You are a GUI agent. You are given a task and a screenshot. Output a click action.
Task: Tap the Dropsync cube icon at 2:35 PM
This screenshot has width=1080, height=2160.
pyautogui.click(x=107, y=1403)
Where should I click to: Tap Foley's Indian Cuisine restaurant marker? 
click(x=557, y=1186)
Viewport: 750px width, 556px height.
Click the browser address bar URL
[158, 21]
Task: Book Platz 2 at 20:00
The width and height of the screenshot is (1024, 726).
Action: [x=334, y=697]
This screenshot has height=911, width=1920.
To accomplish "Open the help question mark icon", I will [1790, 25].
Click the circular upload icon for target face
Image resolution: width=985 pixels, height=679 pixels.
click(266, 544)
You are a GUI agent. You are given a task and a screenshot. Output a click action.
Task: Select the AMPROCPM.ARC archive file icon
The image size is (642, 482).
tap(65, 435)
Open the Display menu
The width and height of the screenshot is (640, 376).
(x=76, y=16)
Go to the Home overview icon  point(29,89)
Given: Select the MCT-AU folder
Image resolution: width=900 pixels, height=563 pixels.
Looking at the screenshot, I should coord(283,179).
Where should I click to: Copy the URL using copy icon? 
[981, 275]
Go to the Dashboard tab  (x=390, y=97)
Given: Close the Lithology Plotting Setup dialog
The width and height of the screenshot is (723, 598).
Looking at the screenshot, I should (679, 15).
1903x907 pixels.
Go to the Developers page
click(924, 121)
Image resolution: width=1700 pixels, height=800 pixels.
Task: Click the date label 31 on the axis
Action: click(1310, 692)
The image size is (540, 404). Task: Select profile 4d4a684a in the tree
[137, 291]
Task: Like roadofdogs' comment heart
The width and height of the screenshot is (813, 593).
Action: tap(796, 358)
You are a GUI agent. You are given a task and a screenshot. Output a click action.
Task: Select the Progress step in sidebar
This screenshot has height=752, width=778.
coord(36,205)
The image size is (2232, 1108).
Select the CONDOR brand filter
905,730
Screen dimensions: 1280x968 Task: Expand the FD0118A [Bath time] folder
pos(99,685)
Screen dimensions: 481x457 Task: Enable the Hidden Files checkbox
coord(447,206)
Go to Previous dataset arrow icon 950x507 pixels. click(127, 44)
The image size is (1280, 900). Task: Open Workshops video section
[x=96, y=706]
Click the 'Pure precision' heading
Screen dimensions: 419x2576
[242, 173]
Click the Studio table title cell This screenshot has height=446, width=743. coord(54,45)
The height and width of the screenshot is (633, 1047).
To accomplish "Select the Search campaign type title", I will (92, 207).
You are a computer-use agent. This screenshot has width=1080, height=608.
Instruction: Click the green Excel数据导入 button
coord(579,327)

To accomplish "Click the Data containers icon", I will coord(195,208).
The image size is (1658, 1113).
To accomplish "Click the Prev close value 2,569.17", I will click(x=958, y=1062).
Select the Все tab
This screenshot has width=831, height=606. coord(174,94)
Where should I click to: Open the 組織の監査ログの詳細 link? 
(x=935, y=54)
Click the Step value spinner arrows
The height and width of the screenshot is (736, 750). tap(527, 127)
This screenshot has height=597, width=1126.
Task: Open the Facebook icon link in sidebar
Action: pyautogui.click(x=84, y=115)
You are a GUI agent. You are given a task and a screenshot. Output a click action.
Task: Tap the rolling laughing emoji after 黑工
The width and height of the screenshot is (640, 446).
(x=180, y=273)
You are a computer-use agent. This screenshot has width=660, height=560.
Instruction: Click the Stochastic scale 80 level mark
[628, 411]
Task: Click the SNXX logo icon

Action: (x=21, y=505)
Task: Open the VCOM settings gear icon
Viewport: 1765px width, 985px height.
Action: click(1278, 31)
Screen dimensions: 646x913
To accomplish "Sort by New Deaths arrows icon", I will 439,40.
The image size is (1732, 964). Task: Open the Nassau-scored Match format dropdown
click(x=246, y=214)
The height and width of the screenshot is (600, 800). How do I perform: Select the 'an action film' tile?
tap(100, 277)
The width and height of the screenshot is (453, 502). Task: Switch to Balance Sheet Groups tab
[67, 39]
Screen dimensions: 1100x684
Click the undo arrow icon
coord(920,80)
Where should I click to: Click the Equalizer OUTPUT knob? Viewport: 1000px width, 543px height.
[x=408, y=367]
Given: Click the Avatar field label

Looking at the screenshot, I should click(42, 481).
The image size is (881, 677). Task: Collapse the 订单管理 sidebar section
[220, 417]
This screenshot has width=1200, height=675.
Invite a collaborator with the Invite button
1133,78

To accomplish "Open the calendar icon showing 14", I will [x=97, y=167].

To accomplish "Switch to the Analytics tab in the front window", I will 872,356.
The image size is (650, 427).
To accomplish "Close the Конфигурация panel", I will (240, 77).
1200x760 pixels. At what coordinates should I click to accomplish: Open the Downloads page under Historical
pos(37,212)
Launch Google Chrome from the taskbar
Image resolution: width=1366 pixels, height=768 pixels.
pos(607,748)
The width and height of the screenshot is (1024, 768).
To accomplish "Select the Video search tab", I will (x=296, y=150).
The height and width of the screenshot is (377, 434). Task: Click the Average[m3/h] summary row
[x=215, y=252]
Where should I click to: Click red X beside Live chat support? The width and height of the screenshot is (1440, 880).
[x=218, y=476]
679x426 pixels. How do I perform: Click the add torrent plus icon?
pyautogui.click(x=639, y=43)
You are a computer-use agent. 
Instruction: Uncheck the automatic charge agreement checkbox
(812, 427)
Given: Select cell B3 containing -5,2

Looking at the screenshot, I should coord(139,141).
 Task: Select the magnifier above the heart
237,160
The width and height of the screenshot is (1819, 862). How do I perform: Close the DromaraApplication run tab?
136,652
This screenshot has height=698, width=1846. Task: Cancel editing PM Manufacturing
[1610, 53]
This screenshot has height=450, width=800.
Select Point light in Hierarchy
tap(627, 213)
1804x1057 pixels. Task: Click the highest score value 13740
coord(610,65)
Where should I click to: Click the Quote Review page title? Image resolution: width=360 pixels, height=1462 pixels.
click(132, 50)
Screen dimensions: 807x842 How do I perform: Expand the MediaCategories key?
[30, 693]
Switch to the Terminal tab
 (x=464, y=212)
· · · ·
A word-for-word copy of the data is the expected answer.

You are a GUI agent. You are given a task and a screenshot. Output a click action.
Task: Tap the Dropsync cube icon at 2:35 PM
This screenshot has width=1080, height=2160.
pyautogui.click(x=107, y=1403)
Where should I click to: Tap Foley's Indian Cuisine restaurant marker? 
click(x=557, y=1186)
Viewport: 750px width, 556px height.
Click the browser address bar URL
[158, 21]
Task: Book Platz 2 at 20:00
The width and height of the screenshot is (1024, 726).
Action: [x=334, y=697]
This screenshot has height=911, width=1920.
To accomplish "Open the help question mark icon", I will [1790, 25].
Click the circular upload icon for target face
Image resolution: width=985 pixels, height=679 pixels.
click(266, 544)
You are a GUI agent. You are given a task and a screenshot. Output a click action.
Task: Select the AMPROCPM.ARC archive file icon
The image size is (642, 482).
tap(65, 435)
Open the Display menu
The width and height of the screenshot is (640, 376).
(x=76, y=16)
Go to the Home overview icon  point(29,89)
Given: Select the MCT-AU folder
Image resolution: width=900 pixels, height=563 pixels.
Looking at the screenshot, I should coord(283,179).
Where should I click to: Copy the URL using copy icon? 
[981, 275]
Go to the Dashboard tab  (x=390, y=97)
Given: Close the Lithology Plotting Setup dialog
The width and height of the screenshot is (723, 598).
Looking at the screenshot, I should (679, 15).
1903x907 pixels.
Go to the Developers page
click(924, 121)
Image resolution: width=1700 pixels, height=800 pixels.
Task: Click the date label 31 on the axis
Action: click(1310, 692)
The image size is (540, 404). Task: Select profile 4d4a684a in the tree
[137, 291]
Task: Like roadofdogs' comment heart
The width and height of the screenshot is (813, 593).
Action: tap(796, 358)
You are a GUI agent. You are given a task and a screenshot. Output a click action.
Task: Select the Progress step in sidebar
This screenshot has height=752, width=778.
coord(36,205)
The image size is (2232, 1108).
Select the CONDOR brand filter
905,730
Screen dimensions: 1280x968 Task: Expand the FD0118A [Bath time] folder
pos(99,685)
Screen dimensions: 481x457 Task: Enable the Hidden Files checkbox
coord(447,206)
Go to Previous dataset arrow icon 950x507 pixels. click(127, 44)
The image size is (1280, 900). Task: Open Workshops video section
[x=96, y=706]
Click the 'Pure precision' heading
Screen dimensions: 419x2576
[242, 173]
Click the Studio table title cell This screenshot has height=446, width=743. coord(54,45)
The height and width of the screenshot is (633, 1047).
To accomplish "Select the Search campaign type title", I will (92, 207).
You are a computer-use agent. This screenshot has width=1080, height=608.
Instruction: Click the green Excel数据导入 button
coord(579,327)

To accomplish "Click the Data containers icon", I will coord(195,208).
The image size is (1658, 1113).
To accomplish "Click the Prev close value 2,569.17", I will click(x=958, y=1062).
Select the Все tab
This screenshot has width=831, height=606. coord(174,94)
Where should I click to: Open the 組織の監査ログの詳細 link? 
(x=935, y=54)
Click the Step value spinner arrows
The height and width of the screenshot is (736, 750). tap(527, 127)
This screenshot has height=597, width=1126.
Task: Open the Facebook icon link in sidebar
Action: pyautogui.click(x=84, y=115)
You are a GUI agent. You are given a task and a screenshot. Output a click action.
Task: Tap the rolling laughing emoji after 黑工
The width and height of the screenshot is (640, 446).
(x=180, y=273)
You are a computer-use agent. This screenshot has width=660, height=560.
Instruction: Click the Stochastic scale 80 level mark
[628, 411]
Task: Click the SNXX logo icon

Action: (x=21, y=505)
Task: Open the VCOM settings gear icon
Viewport: 1765px width, 985px height.
Action: click(1278, 31)
Screen dimensions: 646x913
To accomplish "Sort by New Deaths arrows icon", I will 439,40.
The image size is (1732, 964). Task: Open the Nassau-scored Match format dropdown
click(x=246, y=214)
The height and width of the screenshot is (600, 800). How do I perform: Select the 'an action film' tile?
tap(100, 277)
The width and height of the screenshot is (453, 502). Task: Switch to Balance Sheet Groups tab
[67, 39]
Screen dimensions: 1100x684
Click the undo arrow icon
coord(920,80)
Where should I click to: Click the Equalizer OUTPUT knob? Viewport: 1000px width, 543px height.
[x=408, y=367]
Given: Click the Avatar field label

Looking at the screenshot, I should click(42, 481).
The image size is (881, 677). Task: Collapse the 订单管理 sidebar section
[220, 417]
This screenshot has width=1200, height=675.
Invite a collaborator with the Invite button
1133,78

To accomplish "Open the calendar icon showing 14", I will [x=97, y=167].

To accomplish "Switch to the Analytics tab in the front window", I will 872,356.
The image size is (650, 427).
To accomplish "Close the Конфигурация panel", I will (240, 77).
1200x760 pixels. At what coordinates should I click to accomplish: Open the Downloads page under Historical
pos(37,212)
Launch Google Chrome from the taskbar
Image resolution: width=1366 pixels, height=768 pixels.
pos(607,748)
The width and height of the screenshot is (1024, 768).
To accomplish "Select the Video search tab", I will (x=296, y=150).
The height and width of the screenshot is (377, 434). Task: Click the Average[m3/h] summary row
[x=215, y=252]
Where should I click to: Click red X beside Live chat support? The width and height of the screenshot is (1440, 880).
[x=218, y=476]
679x426 pixels. How do I perform: Click the add torrent plus icon?
pyautogui.click(x=639, y=43)
You are a computer-use agent. 
Instruction: Uncheck the automatic charge agreement checkbox
(812, 427)
Given: Select cell B3 containing -5,2

Looking at the screenshot, I should coord(139,141).
 Task: Select the magnifier above the heart
237,160
The width and height of the screenshot is (1819, 862). How do I perform: Close the DromaraApplication run tab?
136,652
This screenshot has height=698, width=1846. Task: Cancel editing PM Manufacturing
[1610, 53]
This screenshot has height=450, width=800.
Select Point light in Hierarchy
tap(627, 213)
1804x1057 pixels. Task: Click the highest score value 13740
coord(610,65)
Where should I click to: Click the Quote Review page title? Image resolution: width=360 pixels, height=1462 pixels.
click(132, 50)
Screen dimensions: 807x842 How do I perform: Expand the MediaCategories key?
[30, 693]
Switch to the Terminal tab
 (x=464, y=212)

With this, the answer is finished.